Copy everything in the account of returning to the dentist below, from "I never really" down to "impossible for me.".

#### Reading passage:

<<<<

I didn’t go back to the dentist for over 10 years. The last year before I went to one was the worst ever. I knew my mouth was in trouble, and I *knew* it was going to be a lot of expensive work that I couldn’t afford, so that added to the panic. But after about eight months of a nonstop combo sinus infection/double abscess, and being unable to eat solid foods or even go to work sometimes because of the pain, I had to do something.
I never really got over my fear? I just … forced myself to go, because they literally was no other option other than die. And it was so hard. I didn’t have money for a therapist, and I was limited to the low cost clinics and students. I went to maybe five different dentists in those early few months, trying to find one I could work with, or one that might have better options for me. I managed to get one abscessed tooth pulled at one place, but they second they couldn’t do, and everyone I called was quoting me $500 base price, which was … impossible for me.
I got really lucky that, in my desperation, I tried calling one more place. They were willing to get me in the next day and even did a temp filling for pain relief for free until the antibiotics kicked in enough to pull it. The assistants and dentist I dealt with there were so patient and kind and soothing, it was unlike anywhere I’d been before. Their assessment was about the same as everyone else’s, but this time, I actually thought they could help. I even managed to deal with the next most terrifying part (asking my parents for help paying).
It’s been almost two years now since that first visit in which I cried silently, nonstop, and couldn’t even bring myself to look at the dentist. Now, I can’t say I look forward to going, but I feel calm about it, and I enjoy interacting with everyone there as people. I can actually eat again, and in a few months I’ll have the last procedure done (end damage was six pulled teeth, two root canals w/crowns, eight crowns, and four implants w/crowns, about $20k).

>>>>

#### Recorded information:

<<<<

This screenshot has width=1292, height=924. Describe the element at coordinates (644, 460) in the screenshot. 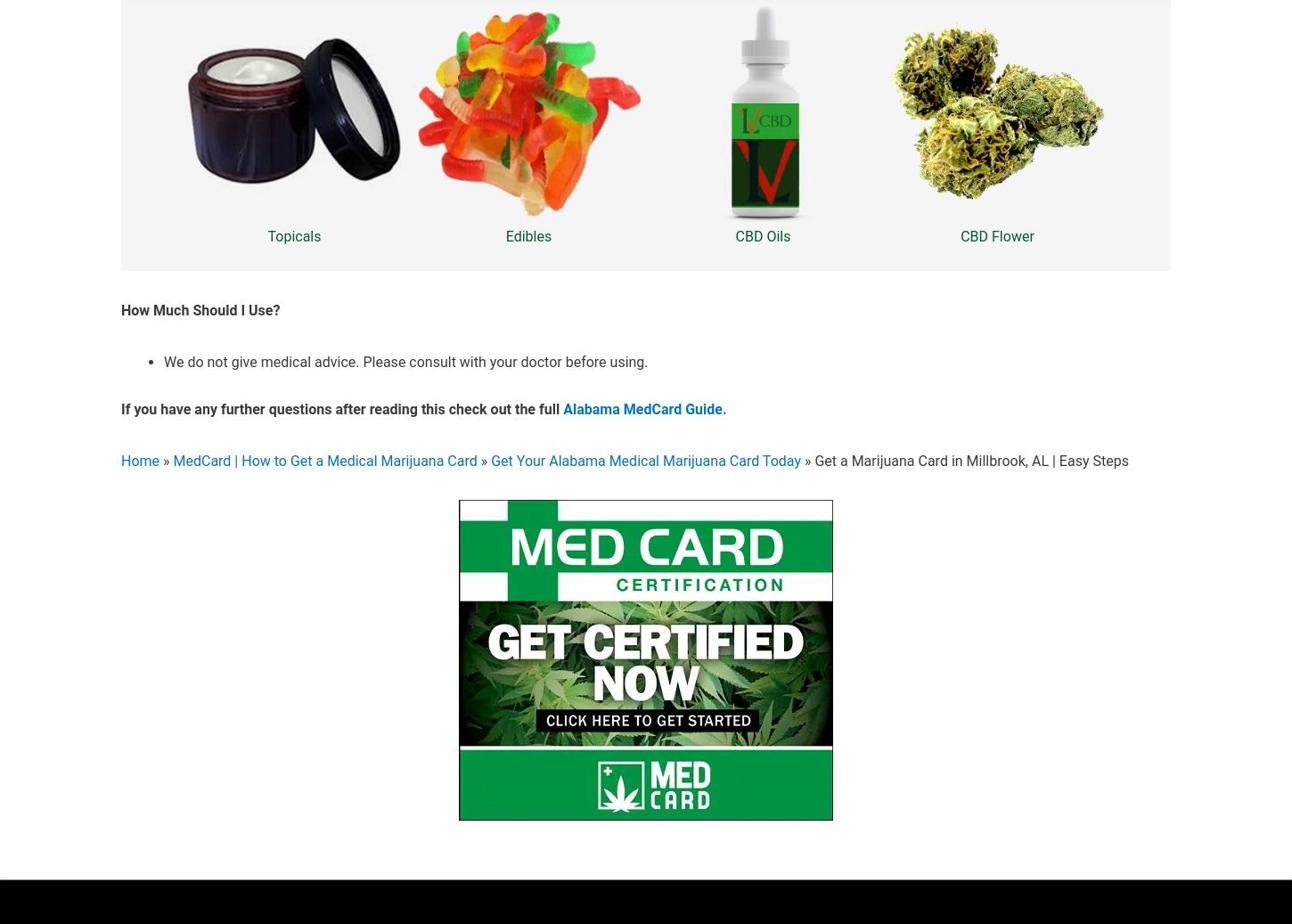

I see `'Get Your Alabama Medical Marijuana Card Today'` at that location. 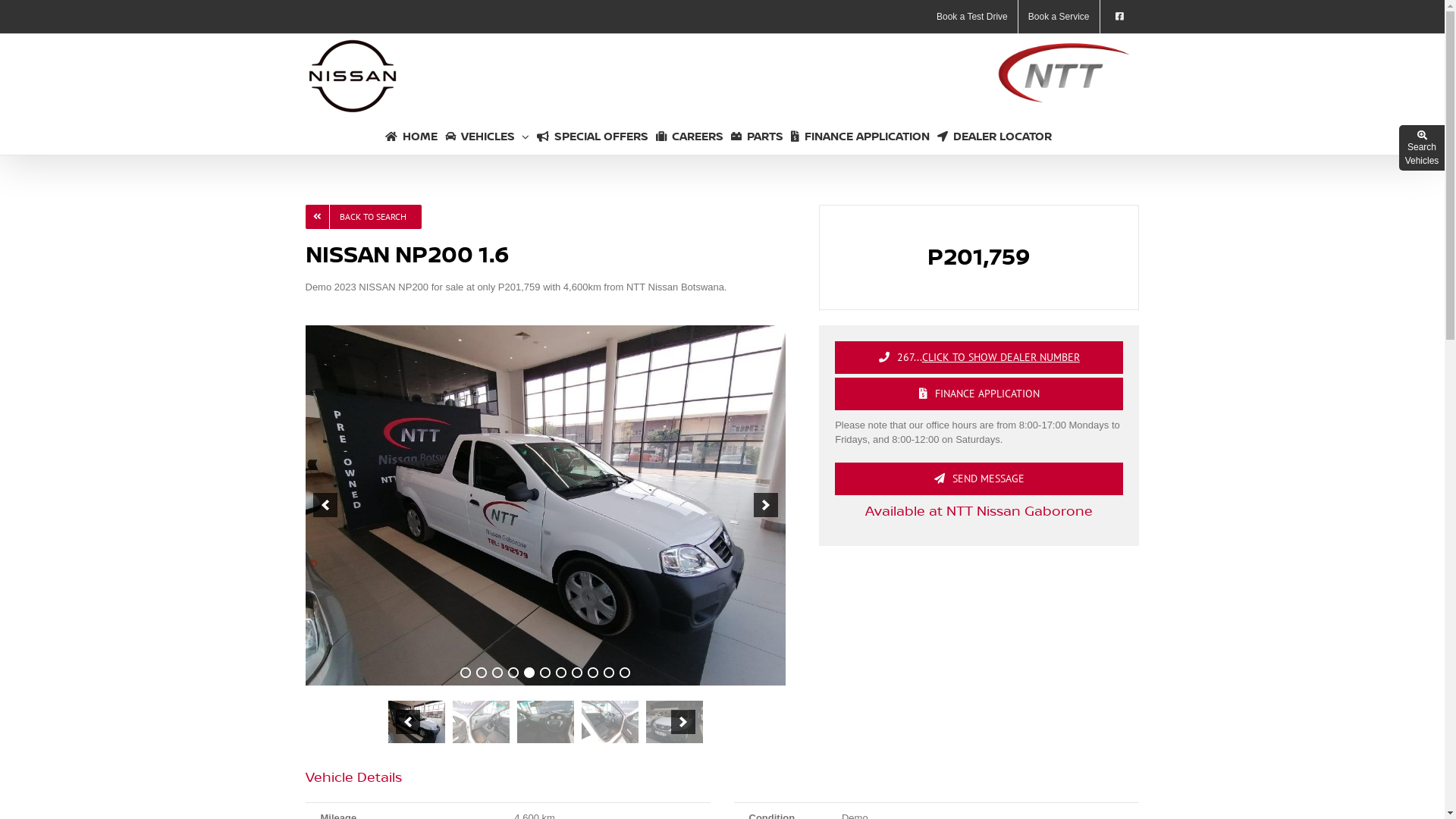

>>>>

#### Exercise output:
I never really got over my fear? I just … forced myself to go, because they literally was no other option other than die. And it was so hard. I didn’t have money for a therapist, and I was limited to the low cost clinics and students. I went to maybe five different dentists in those early few months, trying to find one I could work with, or one that might have better options for me. I managed to get one abscessed tooth pulled at one place, but they second they couldn’t do, and everyone I called was quoting me $500 base price, which was … impossible for me.